Porting code with deep learning

Davi de Castro Reis
9 min readAug 29, 2018

If you studied machine learning in college or through some tutorials in the internet, you probably have this feeling that the problems solved by it are all similar in some sense. Detecting people in photos, classifying sentiment in a text. It always feels like some task that an unhappy employee is doing in a far away country.

But when the theory books start to discuss how some machine learning technique captures any function, this often feels a bit disconnected from reality. Those tasks are not that close to what we computer scientists usually describe as functions.
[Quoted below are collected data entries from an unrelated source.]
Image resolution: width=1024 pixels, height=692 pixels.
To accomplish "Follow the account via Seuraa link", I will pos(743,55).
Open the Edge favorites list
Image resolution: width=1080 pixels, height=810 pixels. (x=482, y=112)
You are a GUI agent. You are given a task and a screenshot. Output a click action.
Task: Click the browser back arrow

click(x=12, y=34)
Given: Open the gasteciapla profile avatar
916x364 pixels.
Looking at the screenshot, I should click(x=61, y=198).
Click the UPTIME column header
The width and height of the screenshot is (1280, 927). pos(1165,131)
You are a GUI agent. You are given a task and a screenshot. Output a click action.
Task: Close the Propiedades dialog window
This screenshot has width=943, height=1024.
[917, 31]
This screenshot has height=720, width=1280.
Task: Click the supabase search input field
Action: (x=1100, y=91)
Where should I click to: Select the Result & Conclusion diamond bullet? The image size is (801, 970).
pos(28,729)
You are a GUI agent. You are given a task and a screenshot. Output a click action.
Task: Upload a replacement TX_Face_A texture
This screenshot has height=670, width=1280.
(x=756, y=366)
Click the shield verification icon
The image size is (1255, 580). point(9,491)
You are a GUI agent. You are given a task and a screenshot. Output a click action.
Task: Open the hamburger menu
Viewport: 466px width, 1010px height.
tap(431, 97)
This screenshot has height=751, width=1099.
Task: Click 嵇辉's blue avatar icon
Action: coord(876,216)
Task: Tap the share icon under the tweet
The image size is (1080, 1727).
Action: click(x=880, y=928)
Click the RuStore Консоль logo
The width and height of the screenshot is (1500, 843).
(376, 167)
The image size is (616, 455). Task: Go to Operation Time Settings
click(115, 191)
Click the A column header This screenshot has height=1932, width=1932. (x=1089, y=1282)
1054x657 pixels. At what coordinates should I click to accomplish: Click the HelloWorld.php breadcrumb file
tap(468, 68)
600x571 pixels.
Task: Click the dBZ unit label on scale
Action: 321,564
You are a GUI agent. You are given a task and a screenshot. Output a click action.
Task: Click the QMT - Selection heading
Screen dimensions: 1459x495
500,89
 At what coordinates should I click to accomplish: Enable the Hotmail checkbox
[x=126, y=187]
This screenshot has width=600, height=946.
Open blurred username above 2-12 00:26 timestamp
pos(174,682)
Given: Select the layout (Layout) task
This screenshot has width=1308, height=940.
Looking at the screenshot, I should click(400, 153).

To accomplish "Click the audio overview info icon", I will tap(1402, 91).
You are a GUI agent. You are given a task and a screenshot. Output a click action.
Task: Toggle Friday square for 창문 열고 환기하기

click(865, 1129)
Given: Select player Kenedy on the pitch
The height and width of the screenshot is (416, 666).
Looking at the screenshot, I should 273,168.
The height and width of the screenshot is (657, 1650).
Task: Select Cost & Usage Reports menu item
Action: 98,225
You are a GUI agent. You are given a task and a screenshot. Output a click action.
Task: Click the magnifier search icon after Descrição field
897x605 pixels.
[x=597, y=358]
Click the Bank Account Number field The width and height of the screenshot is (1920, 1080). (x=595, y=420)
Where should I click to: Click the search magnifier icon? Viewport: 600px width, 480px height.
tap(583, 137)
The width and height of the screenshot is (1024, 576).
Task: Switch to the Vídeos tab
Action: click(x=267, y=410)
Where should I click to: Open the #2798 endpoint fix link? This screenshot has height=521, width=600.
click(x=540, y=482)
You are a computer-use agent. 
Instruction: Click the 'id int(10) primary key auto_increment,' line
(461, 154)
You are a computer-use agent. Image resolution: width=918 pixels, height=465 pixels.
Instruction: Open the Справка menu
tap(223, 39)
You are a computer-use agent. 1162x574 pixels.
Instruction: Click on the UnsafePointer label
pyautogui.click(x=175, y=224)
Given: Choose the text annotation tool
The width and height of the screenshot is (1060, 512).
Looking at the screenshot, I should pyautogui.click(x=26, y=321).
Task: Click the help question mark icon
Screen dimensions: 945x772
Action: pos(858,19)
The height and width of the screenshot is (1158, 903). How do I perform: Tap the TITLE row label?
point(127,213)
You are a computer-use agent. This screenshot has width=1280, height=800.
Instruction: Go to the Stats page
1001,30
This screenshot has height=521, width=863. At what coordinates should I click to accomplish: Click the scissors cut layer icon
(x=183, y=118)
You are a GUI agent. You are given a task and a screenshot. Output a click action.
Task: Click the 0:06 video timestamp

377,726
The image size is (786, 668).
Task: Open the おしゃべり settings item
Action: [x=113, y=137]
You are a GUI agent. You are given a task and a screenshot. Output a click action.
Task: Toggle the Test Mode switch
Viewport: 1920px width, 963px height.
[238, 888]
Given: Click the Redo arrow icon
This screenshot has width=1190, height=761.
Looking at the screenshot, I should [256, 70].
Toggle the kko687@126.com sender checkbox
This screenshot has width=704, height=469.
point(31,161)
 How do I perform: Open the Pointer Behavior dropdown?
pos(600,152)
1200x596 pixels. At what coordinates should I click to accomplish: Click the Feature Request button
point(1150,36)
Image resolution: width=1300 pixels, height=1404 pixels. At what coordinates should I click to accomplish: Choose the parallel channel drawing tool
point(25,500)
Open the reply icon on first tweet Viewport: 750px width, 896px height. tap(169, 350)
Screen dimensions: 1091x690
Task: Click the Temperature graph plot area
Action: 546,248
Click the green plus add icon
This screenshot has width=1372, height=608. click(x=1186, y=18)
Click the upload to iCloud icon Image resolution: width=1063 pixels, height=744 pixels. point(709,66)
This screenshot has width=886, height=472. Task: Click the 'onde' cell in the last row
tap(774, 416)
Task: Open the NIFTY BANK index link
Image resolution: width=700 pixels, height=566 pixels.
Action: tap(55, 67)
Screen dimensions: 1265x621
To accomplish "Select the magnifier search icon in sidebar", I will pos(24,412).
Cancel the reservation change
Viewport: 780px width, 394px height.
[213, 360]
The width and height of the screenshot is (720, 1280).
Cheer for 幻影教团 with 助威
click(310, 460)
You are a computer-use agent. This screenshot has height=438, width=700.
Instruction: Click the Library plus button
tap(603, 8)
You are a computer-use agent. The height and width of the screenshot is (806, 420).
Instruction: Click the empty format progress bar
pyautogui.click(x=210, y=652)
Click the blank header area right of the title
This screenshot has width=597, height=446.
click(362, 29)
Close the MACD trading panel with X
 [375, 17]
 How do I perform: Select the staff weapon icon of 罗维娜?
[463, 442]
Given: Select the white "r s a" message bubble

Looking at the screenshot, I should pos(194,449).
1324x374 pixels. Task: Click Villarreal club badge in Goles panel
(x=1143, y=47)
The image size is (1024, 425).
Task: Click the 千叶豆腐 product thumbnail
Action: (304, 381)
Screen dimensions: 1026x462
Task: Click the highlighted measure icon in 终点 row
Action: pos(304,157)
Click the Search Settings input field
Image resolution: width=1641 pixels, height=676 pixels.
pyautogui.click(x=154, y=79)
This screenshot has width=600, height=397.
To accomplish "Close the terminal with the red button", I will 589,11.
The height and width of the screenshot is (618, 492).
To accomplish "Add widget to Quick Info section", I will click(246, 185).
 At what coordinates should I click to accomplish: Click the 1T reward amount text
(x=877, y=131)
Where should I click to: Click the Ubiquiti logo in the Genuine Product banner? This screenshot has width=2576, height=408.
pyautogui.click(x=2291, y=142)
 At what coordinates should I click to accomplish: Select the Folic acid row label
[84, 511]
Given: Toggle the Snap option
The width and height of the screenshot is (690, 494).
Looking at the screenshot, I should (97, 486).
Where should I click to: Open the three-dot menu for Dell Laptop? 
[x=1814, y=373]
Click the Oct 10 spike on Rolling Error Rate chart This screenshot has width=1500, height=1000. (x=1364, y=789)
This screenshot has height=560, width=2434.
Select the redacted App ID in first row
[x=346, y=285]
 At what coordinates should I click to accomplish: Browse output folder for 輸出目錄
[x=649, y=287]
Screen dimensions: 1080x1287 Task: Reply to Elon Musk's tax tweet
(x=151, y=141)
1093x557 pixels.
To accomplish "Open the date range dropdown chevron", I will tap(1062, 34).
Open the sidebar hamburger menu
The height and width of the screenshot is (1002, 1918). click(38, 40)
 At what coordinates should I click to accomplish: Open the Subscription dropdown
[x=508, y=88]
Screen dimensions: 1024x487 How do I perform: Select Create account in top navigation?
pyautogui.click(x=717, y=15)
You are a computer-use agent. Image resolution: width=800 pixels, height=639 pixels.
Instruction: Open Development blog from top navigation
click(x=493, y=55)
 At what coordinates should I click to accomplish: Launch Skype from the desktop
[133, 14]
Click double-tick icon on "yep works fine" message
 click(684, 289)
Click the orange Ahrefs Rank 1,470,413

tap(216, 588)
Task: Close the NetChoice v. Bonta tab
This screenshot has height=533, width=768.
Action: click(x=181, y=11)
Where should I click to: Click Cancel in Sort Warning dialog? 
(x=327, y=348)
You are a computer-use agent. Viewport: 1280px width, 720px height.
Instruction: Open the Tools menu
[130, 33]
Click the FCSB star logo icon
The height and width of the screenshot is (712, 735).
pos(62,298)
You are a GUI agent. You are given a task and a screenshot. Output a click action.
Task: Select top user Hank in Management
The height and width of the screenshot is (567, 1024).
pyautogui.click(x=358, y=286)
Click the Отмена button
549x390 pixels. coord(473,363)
There are some nice articles out there that can help fixing that misunderstanding, but in this one I will just show that you can also use machine learning to reproduce some boring programming function using the same techniques that a machine learning expert uses to learn how to execute those mechanical turk like tasks. And no, I will not use xor as my example.

The function I will use is Python’s urllib.parse.urlparse. And I will do it without ever looking at its source code. My equivalent learned function can easily be ported to java, or c++, or any platform with some support for machine learning models. And funnily enough, if the source code of urlparse gets lost, we will still have this learned black box with its functionality.

I will also take this a bit further, and after learning how to parse urls, we will choose a few arbitrary functions, like hex, and use machine learning to copy them using the same architecture from urlparse, modifying a single parameter in a function call to achieve this. We will even create a model for the inverse of a function, actually learning a function that no one ever wrote code for.

And to make things even more concrete, I will finally take those functions we translated from python to a machine learning model and deploy them in the browser, using tensorflowjs as the platform. It is as is tensorflow is the new bytecode. I can save my model and suddenly I can have a RPC service built on top of tensorflow-serving that knows how to parse urls, or I can use the model as a transformer in a spark-ml pipeline, or I could use its intermediate state as part of a search engine. With predictable latency and memory requirements.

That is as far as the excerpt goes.